Q3.2 — Systematic error causing ~2 mL overestimate (3 marks)

Accept any one of: (i) Air bubble in burette: if an air bubble of ~2 mL was consistently present in the burette tip and expelled during every titration, the volume of solution recorded would be ~2 mL too large every time, producing a consistently high titre (systematic, same direction, all trials). (ii) Burette not rinsed with titrant: residual water in the burette dilutes the HCl, so more HCl volume is required to neutralise the NaOH, producing a consistently larger titre. (iii) Consistently overshooting the endpoint by the same amount due to adding too much titrant past the colour change every trial. Award 1 mark for naming the specific source, 1 mark for explaining the mechanism, 1 mark for explaining why it produces a systematic overestimate.
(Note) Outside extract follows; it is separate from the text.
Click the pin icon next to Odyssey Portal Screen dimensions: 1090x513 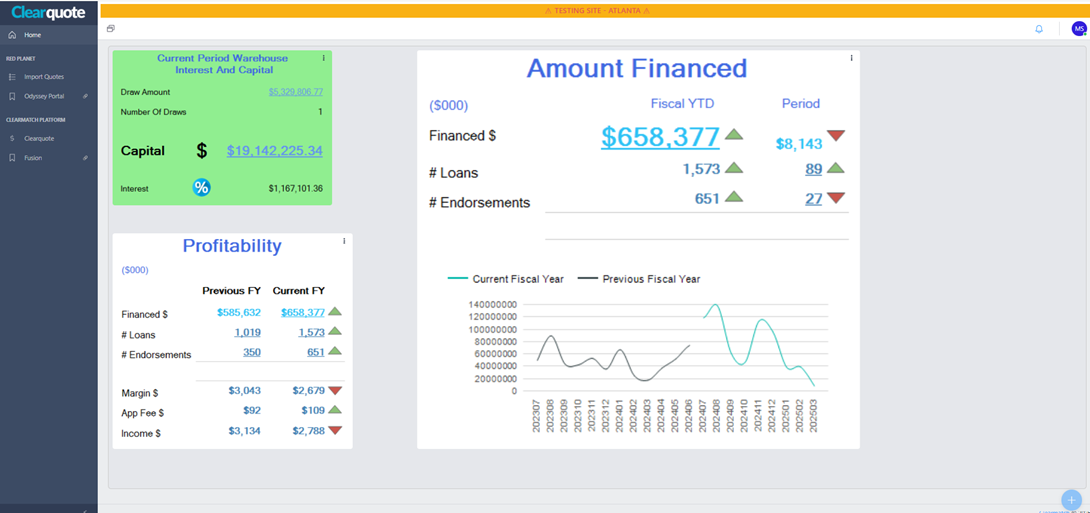85,96
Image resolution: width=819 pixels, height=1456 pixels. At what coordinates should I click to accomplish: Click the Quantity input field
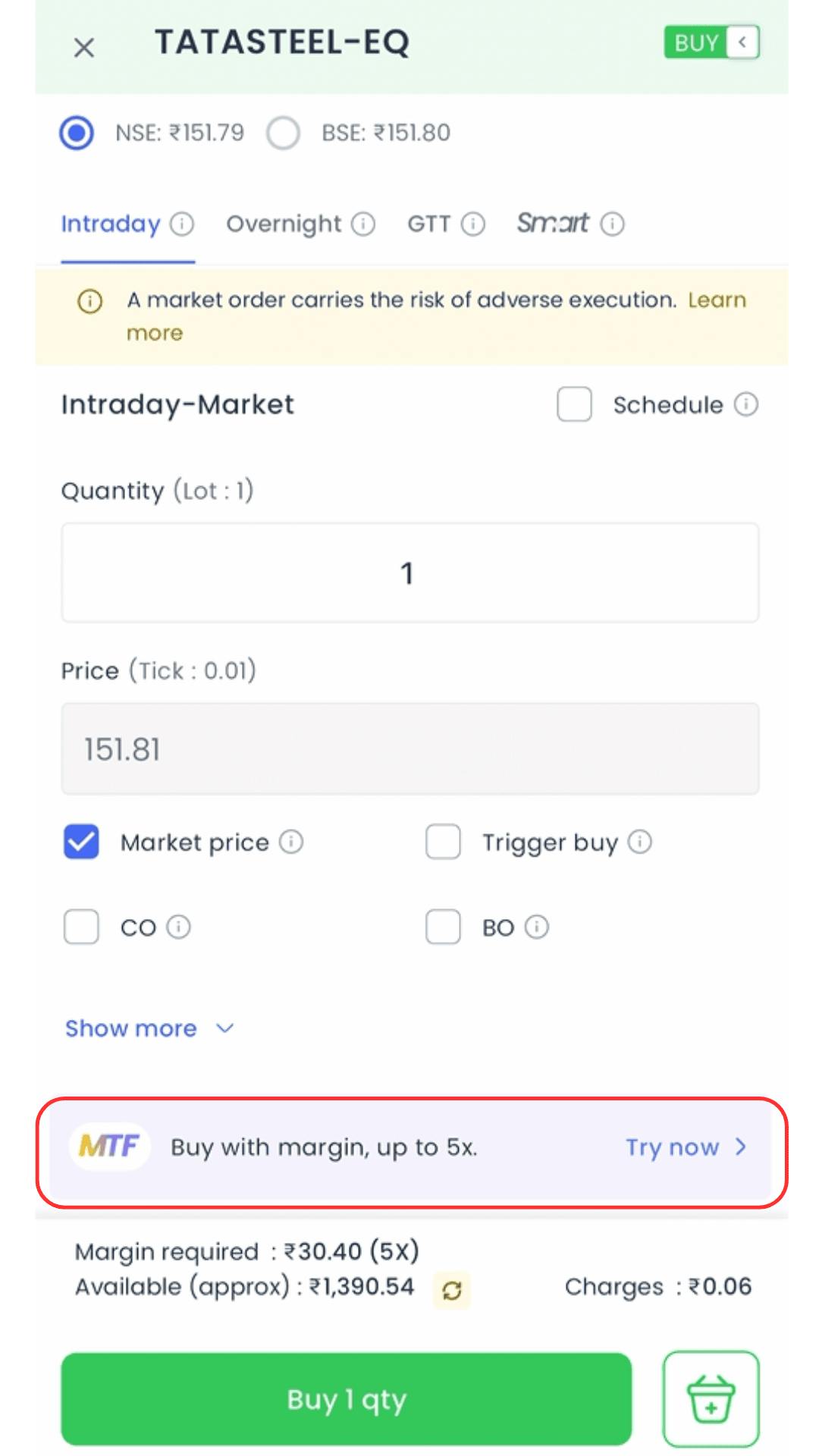[410, 573]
Q3.3 — Can repeating fix the systematic error? (2 marks)

No. Repeating does not fix a systematic error because the same source of error (e.g. the air bubble or unrinsed burette) affects every trial equally and in the same direction. Averaging five titres that are all ~2 mL too large gives a mean that is still ~2 mL too large. To fix it, the source of the systematic error must be identified and removed (e.g. flushing the burette tip or rinsing it with titrant before filling).

Q4 — Systematic vs random comparison table

Direction of effect: Random: varies unpredictably, sometimes too high, sometimes too low. Systematic: always the same direction (consistently too high or consistently too low).

Property affected: Random: precision/reliability (reproducibility). Systematic: accuracy/validity (closeness to true value).

Effect of repeating: Random: can be reduced by averaging many trials — random errors partially cancel. Systematic: NOT reduced by repeating — every trial is biased equally.

Named titration example: Random: parallax error when reading the burette (angle varies between readings). Systematic: air bubble in burette tip expelled during every titration; overshooting the endpoint every time.

How to fix/reduce: Random: repeat trials and average concordant results. Systematic: identify and eliminate the specific source (e.g. flush burette, rinse with titrant, perform rough titre first).